» Task to carry out
Return only what runs from the line containing "Given: Select the GND symbol below U1" through the last line of the entries below, exactly, omitting pictures.

Listed entries below:

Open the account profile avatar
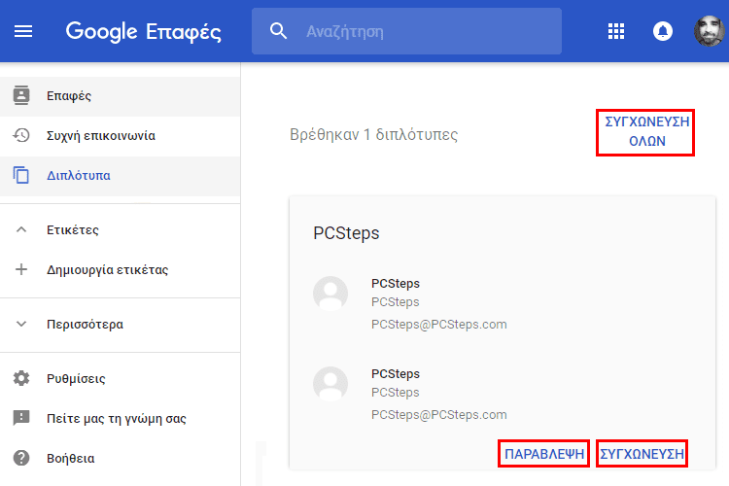pos(709,31)
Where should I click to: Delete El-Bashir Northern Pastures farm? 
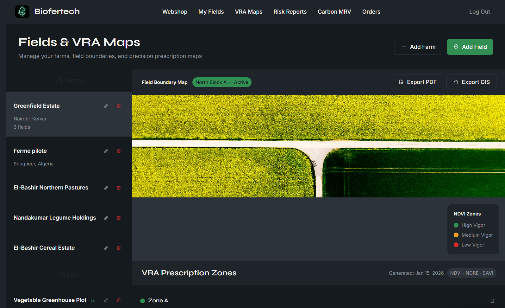tap(119, 188)

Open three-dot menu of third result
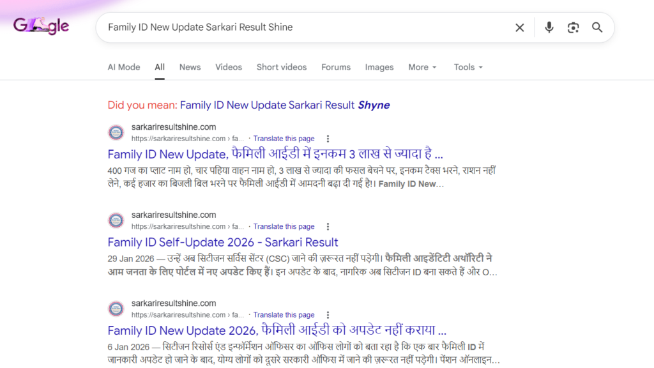328,315
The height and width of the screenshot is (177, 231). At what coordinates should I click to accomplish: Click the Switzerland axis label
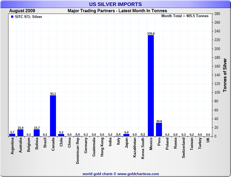click(183, 147)
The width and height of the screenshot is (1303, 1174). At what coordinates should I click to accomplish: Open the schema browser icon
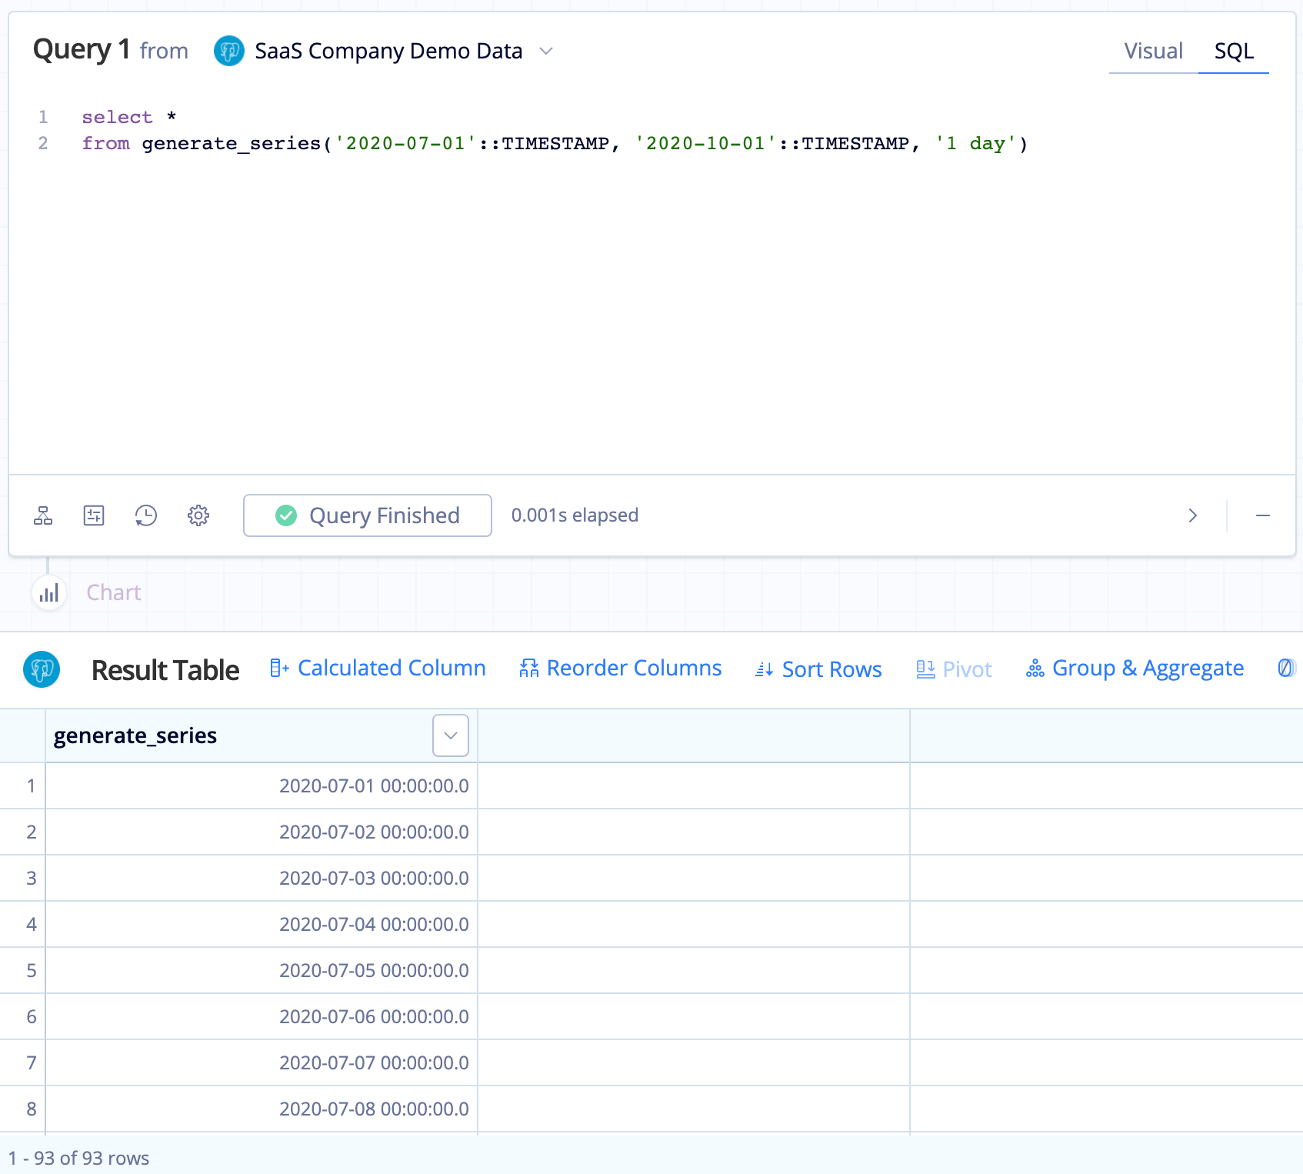pos(43,515)
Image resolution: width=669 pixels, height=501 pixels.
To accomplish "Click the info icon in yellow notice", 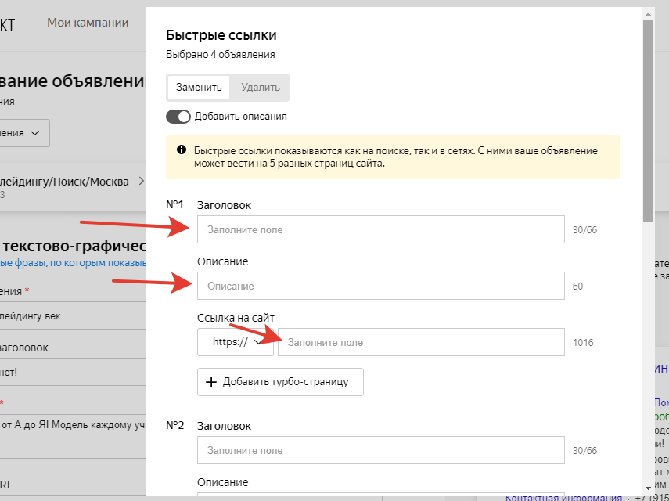I will (x=181, y=150).
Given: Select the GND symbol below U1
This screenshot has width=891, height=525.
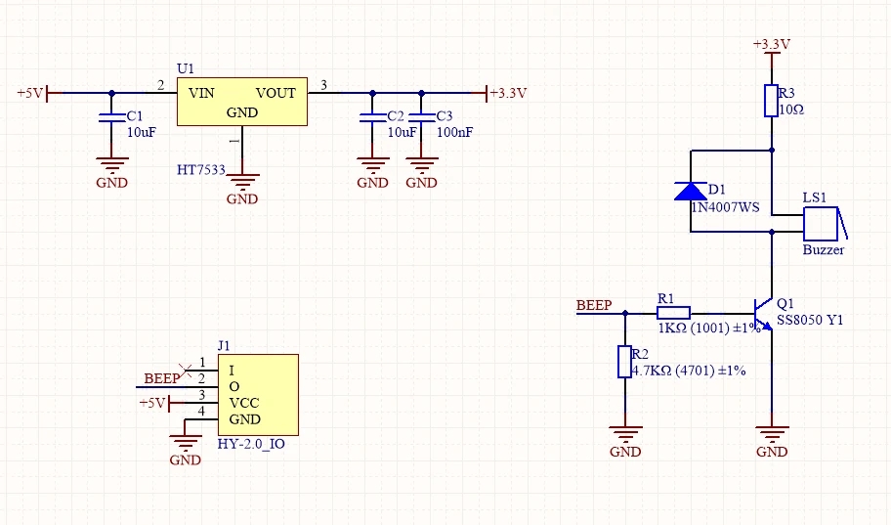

End of Listed entries.

» Solution to this problem
Given: Select the GND symbol below U1
This screenshot has width=891, height=525.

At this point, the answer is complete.